Pourquoi créer son propre plugin plutôt qu’utiliser le functions.php
La tentation est grande d’ajouter des fonctionnalités personnalisées directement dans le fichier functions.php du thème. C’est pratique, rapide, et c’est précisément pour ça que c’est une mauvaise pratique. Le functions.php est lié au thème — si le thème change, toutes les fonctionnalités disparaissent. Il mélange la présentation et la logique fonctionnelle, deux responsabilités qui n’ont rien à faire ensemble. Un plugin dédié sépare clairement les préoccupations, survit aux changements de thème, est facilement transférable d’un projet à l’autre, et peut être activé/désactivé sans impact sur la présentation. Pour tout code fonctionnel destiné à durer, le plugin est la réponse correcte.
La structure d’un plugin WordPress bien architecturé
Un plugin WordPress minimal mais bien structuré respecte une organisation de fichiers claire et prévisible. À la racine du dossier plugin, le fichier principal porte le même nom que le dossier et contient l’en-tête de plugin requis par WordPress :
/**
* Plugin Name: Mon Plugin
* Plugin URI: https://exemple.com
* Description: Description courte du plugin.
* Version: 1.0.0
* Author: Jonathan LUSY
* Text Domain: mon-plugin
* Domain Path: /languages
*/
La structure recommandée pour un plugin de taille moyenne comprend un dossier /includes pour les classes PHP, un dossier /admin pour tout ce qui concerne l’interface d’administration, un dossier /public pour le front-end, et des dossiers /css et /js dans chacun. Cette séparation admin/public facilite le chargement conditionnel des assets — les scripts admin ne se chargent pas sur le front, et vice-versa.
La classe principale du plugin : organisation orientée objet
L’approche orientée objet est la plus recommandée pour les plugins WordPress d’une certaine complexité. Elle évite les conflits de noms, facilite la maintenabilité et permet une organisation logique du code. La classe principale instancie les sous-classes, enregistre les hooks globaux et fournit les méthodes d’activation et de désactivation.
class Mon_Plugin {
private static $instance = null;
public static function get_instance() {
if ( null === self::$instance ) {
self::$instance = new self();
}
return self::$instance;
}
}
Le pattern Singleton garantit qu’une seule instance du plugin est créée, évitant les enregistrements de hooks multiples.

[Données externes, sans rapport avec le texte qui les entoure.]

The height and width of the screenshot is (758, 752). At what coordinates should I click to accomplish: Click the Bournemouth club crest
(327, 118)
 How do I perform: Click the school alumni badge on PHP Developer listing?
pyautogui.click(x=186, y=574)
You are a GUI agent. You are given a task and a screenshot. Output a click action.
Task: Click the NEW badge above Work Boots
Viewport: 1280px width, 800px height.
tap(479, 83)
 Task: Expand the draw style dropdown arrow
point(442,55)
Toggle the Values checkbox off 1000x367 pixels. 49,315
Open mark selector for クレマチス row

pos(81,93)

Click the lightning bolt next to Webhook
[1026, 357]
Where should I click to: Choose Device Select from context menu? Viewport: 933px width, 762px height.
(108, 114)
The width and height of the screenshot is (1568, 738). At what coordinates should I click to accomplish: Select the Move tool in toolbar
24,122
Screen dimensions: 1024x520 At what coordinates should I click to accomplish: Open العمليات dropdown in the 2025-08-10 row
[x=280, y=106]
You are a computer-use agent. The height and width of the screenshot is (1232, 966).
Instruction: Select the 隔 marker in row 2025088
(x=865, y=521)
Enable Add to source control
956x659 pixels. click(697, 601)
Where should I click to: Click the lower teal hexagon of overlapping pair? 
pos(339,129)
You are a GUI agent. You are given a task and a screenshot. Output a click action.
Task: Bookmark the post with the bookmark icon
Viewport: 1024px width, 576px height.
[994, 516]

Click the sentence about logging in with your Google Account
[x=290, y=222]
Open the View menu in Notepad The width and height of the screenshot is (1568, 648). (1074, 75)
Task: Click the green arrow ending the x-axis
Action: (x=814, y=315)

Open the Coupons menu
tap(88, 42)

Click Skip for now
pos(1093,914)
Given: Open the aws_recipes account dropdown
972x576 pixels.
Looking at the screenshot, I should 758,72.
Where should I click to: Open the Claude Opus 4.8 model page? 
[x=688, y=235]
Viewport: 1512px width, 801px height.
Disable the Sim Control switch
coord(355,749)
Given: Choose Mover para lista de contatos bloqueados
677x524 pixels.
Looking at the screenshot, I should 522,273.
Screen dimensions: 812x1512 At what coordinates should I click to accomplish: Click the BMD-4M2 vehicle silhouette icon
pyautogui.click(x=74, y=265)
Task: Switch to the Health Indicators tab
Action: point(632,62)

Sécuriser son plugin : les fondamentaux incontournables
La sécurité d’un plugin WordPress repose sur quatre piliers que tout développeur doit intégrer comme des réflexes.
Vérification des capacités
Toujours vérifier que l’utilisateur courant dispose des capacités nécessaires avant d’exécuter une action sensible. current_user_can() est votre meilleur ami : if ( ! current_user_can( 'manage_options' ) ) { wp_die( 'Accès non autorisé.' ); }
Nonces : protéger les formulaires et requêtes AJAX
Les nonces WordPress protègent contre les attaques CSRF. Générer un nonce avec wp_create_nonce() lors de l’affichage du formulaire, le valider avec wp_verify_nonce() lors du traitement. Cette étape est non négociable sur tous les formulaires d’administration et toutes les requêtes AJAX.
Sanitization et validation des données
Ne jamais faire confiance aux données en entrée. Utiliser les fonctions de sanitisation WordPress selon le contexte : sanitize_text_field() pour du texte simple, sanitize_email() pour les emails, absint() pour les entiers positifs, wp_kses_post() pour du contenu HTML autorisé. Pour les données en sortie, utiliser les fonctions d’échappement : esc_html(), esc_attr(), esc_url().
Requêtes en base de données sécurisées
Utiliser systématiquement $wpdb->prepare() pour toute requête SQL comportant des variables. L’injection SQL est l’une des failles les plus graves et les plus évitables : $wpdb->get_results( $wpdb->prepare( "SELECT * FROM {$wpdb->prefix}ma_table WHERE id = %d", $id ) );
L’Options API et la Settings API pour les réglages
WordPress fournit des APIs natives pour gérer les réglages de plugin. L’Options API (get_option, update_option, delete_option) est la solution simple pour stocker des paires clé/valeur. La Settings API permet d’enregistrer des pages de réglages dans l’administration de façon structurée et sécurisée, en gérant automatiquement la sanitisation et les nonces. Pour les plugins complexes avec de nombreux réglages, la Settings API est la voie recommandée malgré sa verbosité initiale.